Another product of Shifrin's initial Berkeley years was the Serenade for Five Instruments, commissioned by The Juilliard School as part of its 50th anniversary celebrations. Completed in 1956, it received its premiere at Juilliard on February 17 of that year, performed by members of the school's faculty. Contrary to the nature of the term “serenade” (which normally would imply light, uncomplicated music), Shifrin's score is rigorous in design. “The title is given not in any generic sense,” the composer has written. “It derives primarily from the character of the slow middle movement, and the relative directness and simplicity of the formal procedures used throughout.” The first movement (Allegro molto) is imbued with a vigorous sense of forward-motion by the striking contrast between the opening part — “in which line and motive pass from one instrument to the other, with no one instrument predominating,” as the composer writes — and the second section, characterized by a continuously lyric clarinet line.

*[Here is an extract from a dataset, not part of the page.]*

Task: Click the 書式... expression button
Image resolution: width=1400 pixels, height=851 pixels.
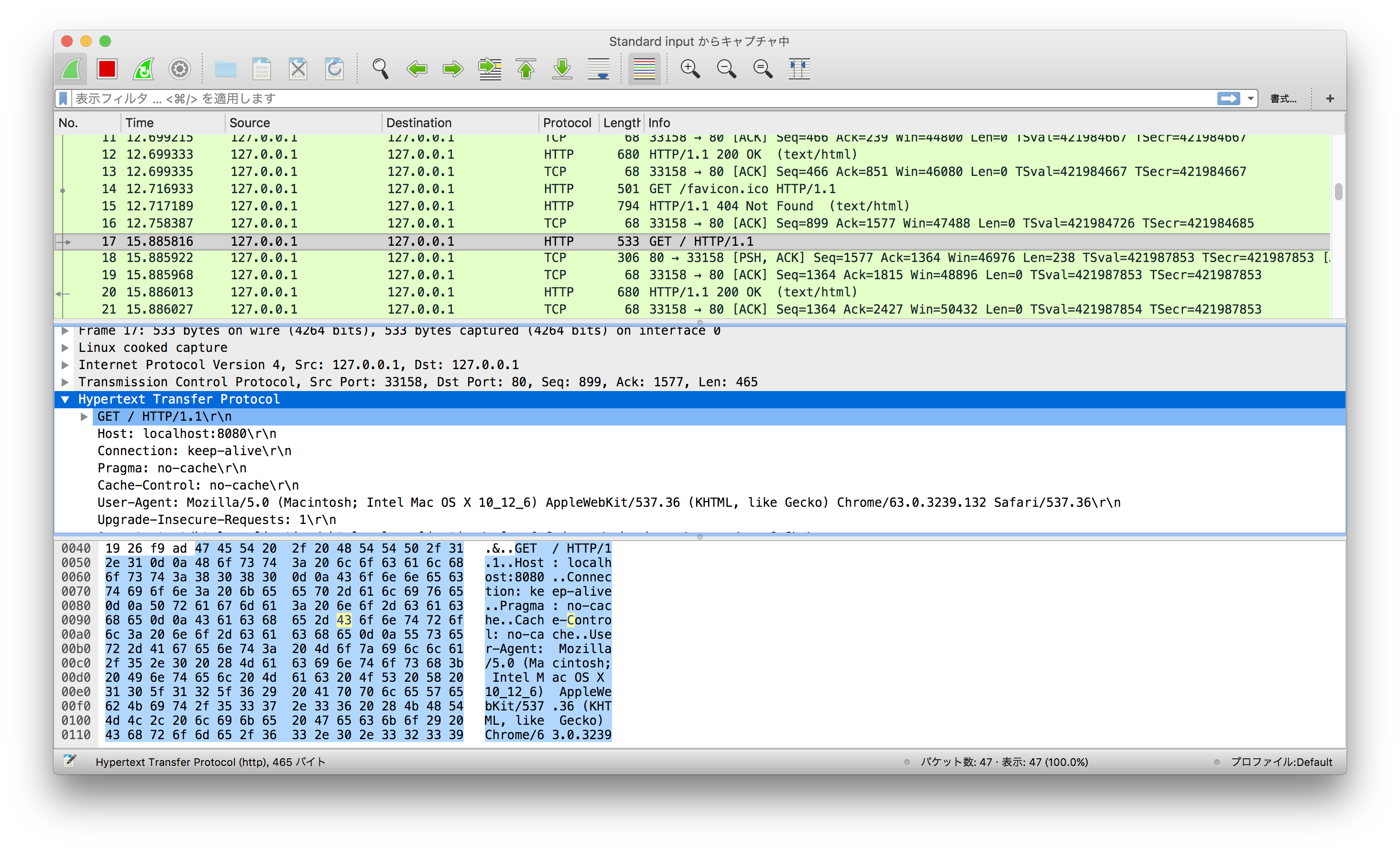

The central Largo assai again touches upon the BartÛkian night-song character, with an initial theme in the piano that reappears at the movement's climax. The final Presto molto, which begins by resolving the last (unresolved) harmony of the previous movement, is a lively rondo that features the daunting chromaticism and rapid repeated-note passages characteristic of much of Shifrin's more animated music. The full range of Shifrin's chromatic mastery is heard in the Fourth String Quartet, written in late 1966 and early 1967 on commission from the Fine Arts Music Foundation of Chicago. It received its first performance by the Fine Arts Quartet, to whom it is dedicated. Cast in three movements that are performed with only slight pauses between, the piece draws upon all aspects of a quartet's contrapuntal and rhythmic abilities. The first movement (Lirico) begins with a muted section of striking intervallic material, contrasted with florid arabesques and chordal interjections to challenge the predominantly linear nature of the piece. A central section without mutes “extracts from the opening those aspects that were secondary—the chordal interjection, the arabesque figures—and evolves from them a continuity in discontinuities,” as the composer writes. “Gradually the harmonies refer more closely to the opening and there grows a sense of the lyric line emerging again, transformed.” A second movement (Comodo) contrasts ever-shifting timbral colors with “a refrainlike melody, simple and songlike, but it, too, is unpredictable in its coming and going,” Shifrin writes. “Suddenly the web is interrupted and an angular explosive succession of trumpetlike contrapuntal figures is announced, overlaps, builds to an intense stretto and ends abruptly.” The original tempo is restored, “but the seeming simplicity of the opening is never fully regained.” The finale (Misurato-Allegro) presents a slow introduction, to anchor the harmonic relationships that will ensue, then launches into a dazzling Allegro that builds to a climactic “point of union between these harmonies and those of the first movement.”